In a similar study done by Sahin C [13], sixty patients diagnosed with nasal septum deviation was included. Nasal Obstruction Symptom Score scales of patients, PNIF and was measured preoperatively and 14 days after surgery. Preoperative NOSE scores were 14.9 ± 2.7 and PNIF scores were 129.6 ± 15.5 L/min in study group. Postoperatively NOSE scores were 7.9 ± 1.8 and PNIF scores were 154.2 ± 9.2 L/min in study group. Nasal Obstruction Symptom Score scores were 3.3 ± 2.3 and PNIF scores were 169.3 ± 13.5 L/min in control group. They concluded that Anterior and anteroposterior located nasal septum deviation (NSD) had statistically higher degrees of NOSE scores and lower levels of PNIF scores. Posterior located NSD PNIF scores changed postoperatively but NOSE scores do not change statistically. There was a statistically significant correlation in Pearson correlation analysis between NOSE and PNIF scores. The authors recommend using PNIF and NOSE scores in NSD patients. Our study partially corroborated with this study in terms of PNIF score. However, the mean PNIF and NOSE were different from ours possibly owing to race of the study population.

Conclusion

Ever since the advent of Endoscopes, the dexterity of performing endoscopic surgeries has been challenging. Not only in performing septoplasty but also as an adjunct to Functional Endoscopic Sinus Surgery. There have been various published articles singing praises about the utility and advantages of Endoscope assisted Septal correction surgeries and this study is no exception to it.

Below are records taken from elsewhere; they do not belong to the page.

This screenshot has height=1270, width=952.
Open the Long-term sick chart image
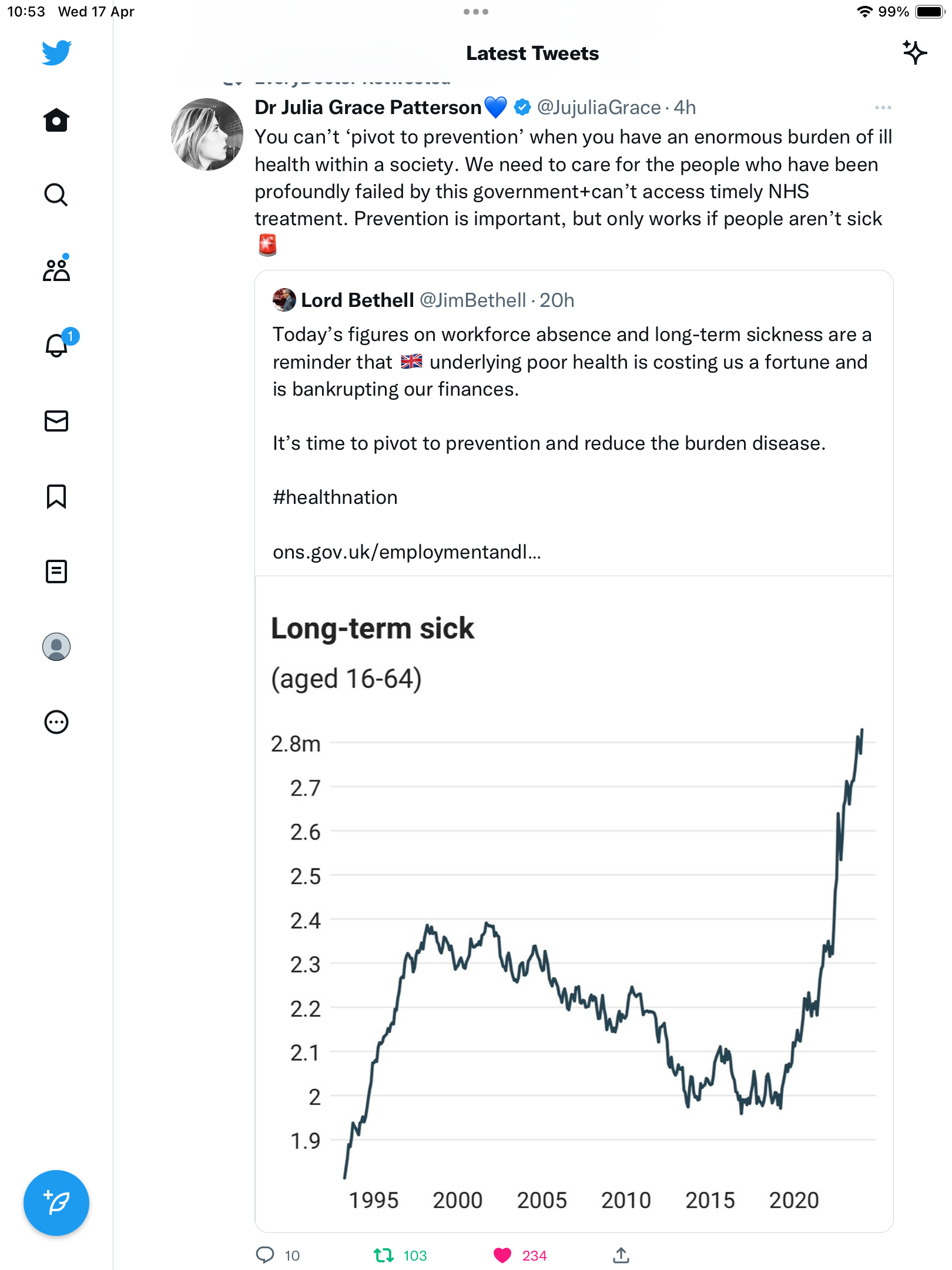[574, 904]
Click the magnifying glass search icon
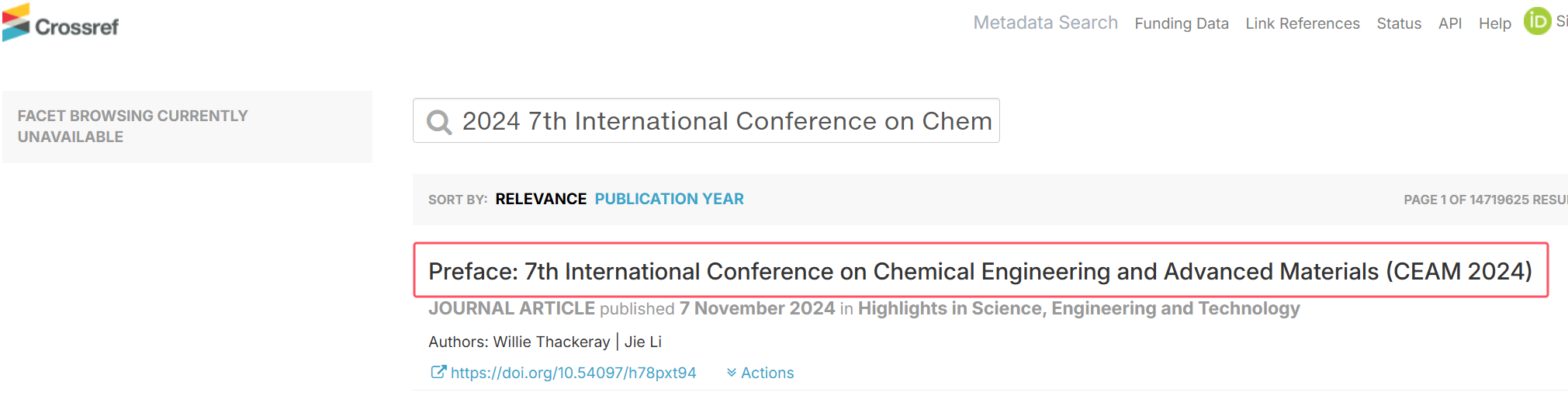Screen dimensions: 1568x396 pos(439,122)
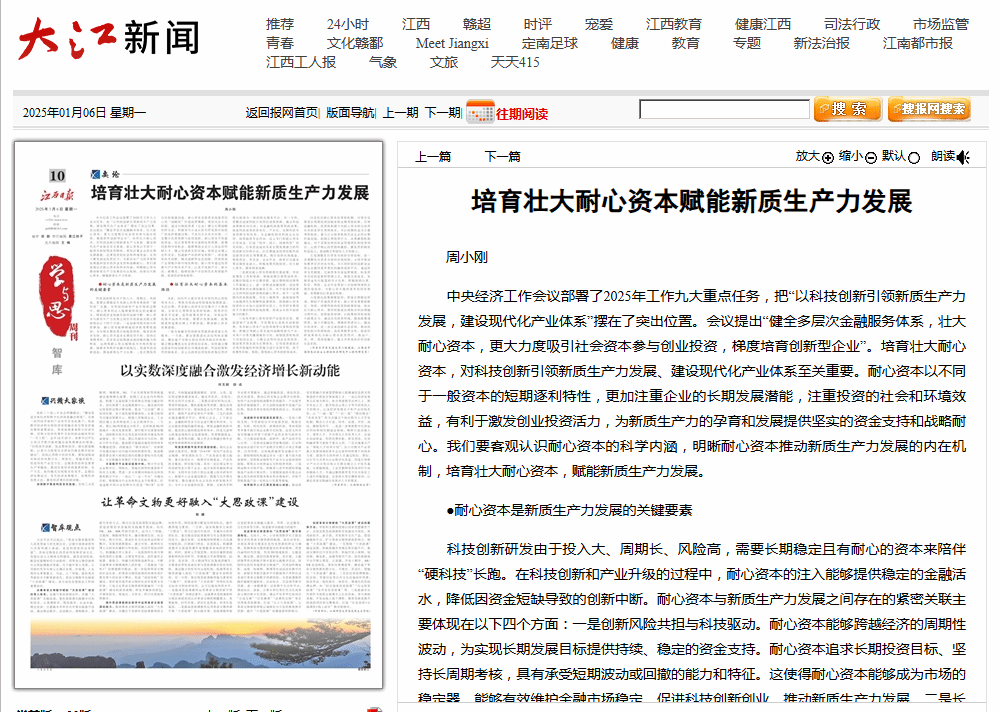Go to next issue 下一期

click(x=442, y=113)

Endoscopic Septoplasty not only has an excellent visualization to the pathology of the Nasal septum but also allows limited manipulation in areas surrounding the septum which causes minimal wear and tear of the nasal mucosa. Although there have been some limitations which have been proposed initially like single handed manoeuvrability, tendency to have the tip smeared with blood, difficulty in securing haemostasis while using it, chance of heat dissipation etc. but these limitations can be overcome with proper training. The posterior end of the nasal septum has never been seen better with a Nasal endoscope and hence posterior based deviations are best corrected by this method. In this study, Diagnostic Nasal endoscopy was done to ensure the type of septal deviation. This statement itself signifies the advantage of endoscope in a surgery.

We often fail to assess the main motive behind septal correction surgery. The main motive is to provide a sufficient nasal air pathway and to assess it, we must routinely take the help of methods which assess nasal airway patency. In our study, we used Nasal peak Inspiratory Flow (NPIF) meter as an objective method to assess the nasal airway status. In spite of its few shortcomings, NPIF is preferred since it is easy to use and inexpensive method and can be performed in outdoor basis. This can be correlated with the NOSE scale to ensure better patient compliance and also can be kept as record for Medico-legal purposes. Though, we do not intend to demean the conventional method of septoplasty, but through this study, we certainly can say that Endoscopic method of septoplasty is a better method of septoplasty. Although, it has to be mastered to achieve its peak benefits and lesser complications.